Category Archives: Elaine Di Rollo

Bleakly Hall – Elaine Di Rollo

I have often spouted about the fact that whether you enjoy a book can be down to everything being aligned right, your mood, the weather, the seasons and other such things. Some people doubt this; I however think it is the truth. One thing I do forget about is that why you are reading a book can sometimes affect your thoughts on it too. ‘Bleakly Hall’, by Elaine Di Rollo is one such book. It is one that as I read it, I was utterly under its spell and yet because I was reading it for The Readers Summer Book Group I knew I would have to talk about it and so think I might have over analysed it and overly questioned it meaning in hindsight I traipsed all over its sparkle. Let me explain further…

Vintage Books, paperback, 2012, fiction, 360 pages, kindly sent by the publisher

‘Bleakly Hall’ is really a book of two halves (which sounds like I am starting with a cliché) one half of the story is that of the people working and staying at a hydropath after the First World War, Monty and Ada having been two female comrades on the frontlines, Monty having been a nurse and Ada an ambulance driver.

Monty also nursed with a woman called Sophia who died yet left an old score to settle with a Captain Foxley who Monty learns resides at ‘Bleakly Hall’ where Ada now works, the narrative switches between Monty coming to the hall to confront Foxley, but getting beguiled and sidetracked by staff and the likes while there, and the story of the war unfolding to reveal what happened to Sophia.

What is wonderful about this novel is also what in the end causes me to pick some faults in it. I loved the fact there was a mystery to the novel, what on earth had happened to Sophia, how was Foxley involved and why on earth did Monty have such a need to settle this old score? I loved the characters, Monty and Ada in particular but also Dr Slack (who had such an appropriate name I could almost feel Elaine Di Rollo joining me in a wry smile as I read on) and even the odd Blackwood brothers, the good one and the bad. I also really enjoyed the humour in the novel; it was thoroughly entertaining and occasionally laugh out loud funny.

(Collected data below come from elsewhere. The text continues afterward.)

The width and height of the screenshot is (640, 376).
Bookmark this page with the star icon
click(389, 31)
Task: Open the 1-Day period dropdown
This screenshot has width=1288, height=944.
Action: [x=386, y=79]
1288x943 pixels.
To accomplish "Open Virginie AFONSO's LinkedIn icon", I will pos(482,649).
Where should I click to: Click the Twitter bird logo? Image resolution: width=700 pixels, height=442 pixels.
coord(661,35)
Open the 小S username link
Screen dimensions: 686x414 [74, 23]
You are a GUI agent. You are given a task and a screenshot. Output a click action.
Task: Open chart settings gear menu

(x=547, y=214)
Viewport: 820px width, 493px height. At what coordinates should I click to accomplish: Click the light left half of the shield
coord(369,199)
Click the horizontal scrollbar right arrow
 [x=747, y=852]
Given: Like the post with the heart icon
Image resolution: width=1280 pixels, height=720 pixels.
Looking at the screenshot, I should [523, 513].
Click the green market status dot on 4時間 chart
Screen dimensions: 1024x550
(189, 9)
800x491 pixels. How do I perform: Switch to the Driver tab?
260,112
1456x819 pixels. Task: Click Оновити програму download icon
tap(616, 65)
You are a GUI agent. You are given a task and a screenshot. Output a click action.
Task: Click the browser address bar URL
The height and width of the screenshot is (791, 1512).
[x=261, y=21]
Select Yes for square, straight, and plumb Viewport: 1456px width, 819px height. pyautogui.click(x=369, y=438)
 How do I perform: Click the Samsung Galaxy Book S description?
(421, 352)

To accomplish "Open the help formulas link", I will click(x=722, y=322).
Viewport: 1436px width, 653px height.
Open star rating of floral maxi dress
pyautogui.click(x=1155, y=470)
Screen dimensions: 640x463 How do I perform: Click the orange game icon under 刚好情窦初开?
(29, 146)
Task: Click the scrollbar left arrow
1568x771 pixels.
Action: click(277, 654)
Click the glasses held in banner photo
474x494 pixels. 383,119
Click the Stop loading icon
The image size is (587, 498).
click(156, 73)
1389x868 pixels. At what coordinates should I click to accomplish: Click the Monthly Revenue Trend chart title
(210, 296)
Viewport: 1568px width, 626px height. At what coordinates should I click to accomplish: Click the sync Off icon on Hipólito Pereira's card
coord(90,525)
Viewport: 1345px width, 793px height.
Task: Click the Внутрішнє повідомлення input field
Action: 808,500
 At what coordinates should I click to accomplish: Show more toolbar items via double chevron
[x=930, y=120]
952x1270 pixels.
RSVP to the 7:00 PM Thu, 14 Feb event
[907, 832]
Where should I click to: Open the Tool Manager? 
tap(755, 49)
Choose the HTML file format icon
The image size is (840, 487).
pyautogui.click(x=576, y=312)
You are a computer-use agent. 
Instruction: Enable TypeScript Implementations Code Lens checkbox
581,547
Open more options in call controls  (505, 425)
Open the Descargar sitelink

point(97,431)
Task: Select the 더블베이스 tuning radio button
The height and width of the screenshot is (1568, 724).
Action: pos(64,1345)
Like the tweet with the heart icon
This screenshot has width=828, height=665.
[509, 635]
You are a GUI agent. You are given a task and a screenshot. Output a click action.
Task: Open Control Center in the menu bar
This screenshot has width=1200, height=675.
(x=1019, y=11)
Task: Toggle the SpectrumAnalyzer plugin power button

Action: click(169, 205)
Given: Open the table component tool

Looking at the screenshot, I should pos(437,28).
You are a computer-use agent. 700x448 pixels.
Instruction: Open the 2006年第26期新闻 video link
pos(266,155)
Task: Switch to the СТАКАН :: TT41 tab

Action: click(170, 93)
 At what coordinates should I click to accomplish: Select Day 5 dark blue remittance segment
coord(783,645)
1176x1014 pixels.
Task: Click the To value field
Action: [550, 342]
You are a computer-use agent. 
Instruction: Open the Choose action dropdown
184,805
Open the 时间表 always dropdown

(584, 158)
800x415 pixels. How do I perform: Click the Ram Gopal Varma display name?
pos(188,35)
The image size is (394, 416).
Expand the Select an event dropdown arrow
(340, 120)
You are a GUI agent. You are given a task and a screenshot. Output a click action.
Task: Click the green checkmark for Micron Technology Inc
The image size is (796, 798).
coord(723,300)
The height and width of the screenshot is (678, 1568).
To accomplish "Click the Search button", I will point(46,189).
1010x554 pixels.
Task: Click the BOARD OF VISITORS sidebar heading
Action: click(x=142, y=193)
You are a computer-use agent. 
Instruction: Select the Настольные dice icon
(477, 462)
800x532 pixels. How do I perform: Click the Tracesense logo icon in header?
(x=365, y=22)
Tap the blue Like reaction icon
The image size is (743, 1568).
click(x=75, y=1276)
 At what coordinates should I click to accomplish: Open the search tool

‘Monty followed the doctor’s gaze. She did indeed look dreadful. Her cap was awry on her head, her hair limp and bedraggled. She had a surprised look on her face, as though still stunned by disembodied buttocks, shoving between anonymous thighs like a naked gardener wrestling with a reluctant wheelbarrow.’

It also provides a real lightness against the horrors of the war and the effects it leaves on people, which through the back story of Sophia and through some of the issues with the characters in the present, like Foxley who we learn is suffering post traumatic stress disorder, is incredibly moving and sometimes rather harrowing.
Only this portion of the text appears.